Agarrar a alguien con las manos en la masa es satisfactorio para cualquiera. Hoy en día, el poder de las redes sociales brinda la posibilidad de escrachar a cualquiera, y cuando se trata de amantes infieles, a nadie le tiembla el puso. Muchos videos en TikTok de amantes en el cine, restaurantes o mismo en una ronda de amigos se han vuelto virales.

También ocurre que los escrachos a los malos servicios o a ciertas personas suelen hacerse virales. En Twitter, principal plataforma de descarga donde reina el humor negro, los memes y los GIFS, han circulado muchas fotos de tortas con hongos, comidas en mal estado, cuentas de restaurantes con frases inusuales y más escraches a restaurantes, bares y supermercados, así como también a personas que han tenido un mal comportamiento. 

Pero este caso viene a ser uno de los preferidos de los internautas: presuntas infidelidades. Una mujer viralizó la imagen de su esposo mientras le daba un fuerte y cariñoso abrazo a un compañero de trabajo. Si bien no vio beso alguno, el abrazo fue tan sospechoso que decidió tomar la foto y publicarla en Instagram y Facebook como venganza. Su cuenta se llama Holy Milk, por lo que no se sabe si se trata de la esposa engañada, o una cuenta anónima. El nombre de los hombres tampoco trascendió. 

«Holy Milk» escrachó a los hombres mientras estaban en el depósito.
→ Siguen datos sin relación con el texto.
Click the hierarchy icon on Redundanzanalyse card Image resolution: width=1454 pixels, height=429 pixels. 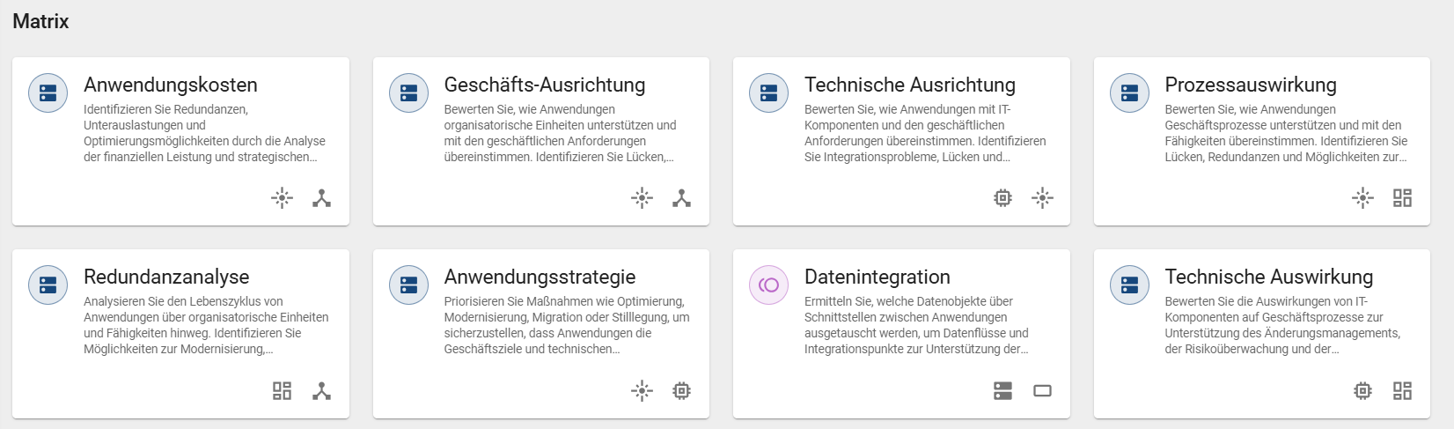point(322,390)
El hecho ocurrió en la ciudad de Tijuana cuando la mujer decidió llevarle el almuerzo al lugar de trabajo de su marido, la tienda El Florido. Los hombres estaban vestidos con una especie de prenda azul en un almacén, en donde uno de ellos tiene la cara en el cuello del otro como si le estuviera dando un beso a su compañero y lo tiene agarrado de la cintura. Los comentarios que responden a la publicación de «Holy Milk» fueron desopilantes.

Mientras que Erick Bavestrello escribió: «Hay gente que prefiere los abrazos por la espalda, no veo lo dramático del asunto».

Danny González bromeó sobre el asunto y deslizó: «¿que onda con las inseguridades de esa señora? Los compas nos damos ese tipo de abrazos sin ningún problema, es más, los hombres de verdad nos damos besos de compas, si es de tres mejor».

Monserrat Ramos, por su parte, cerró el hilo muy tajante: «que asco!! A tu vato le gusta el chile mandalo a la goma. Valórese y ámese mucho para que no permita ese tipo de burlas por parte de ese vato que salió del closet«.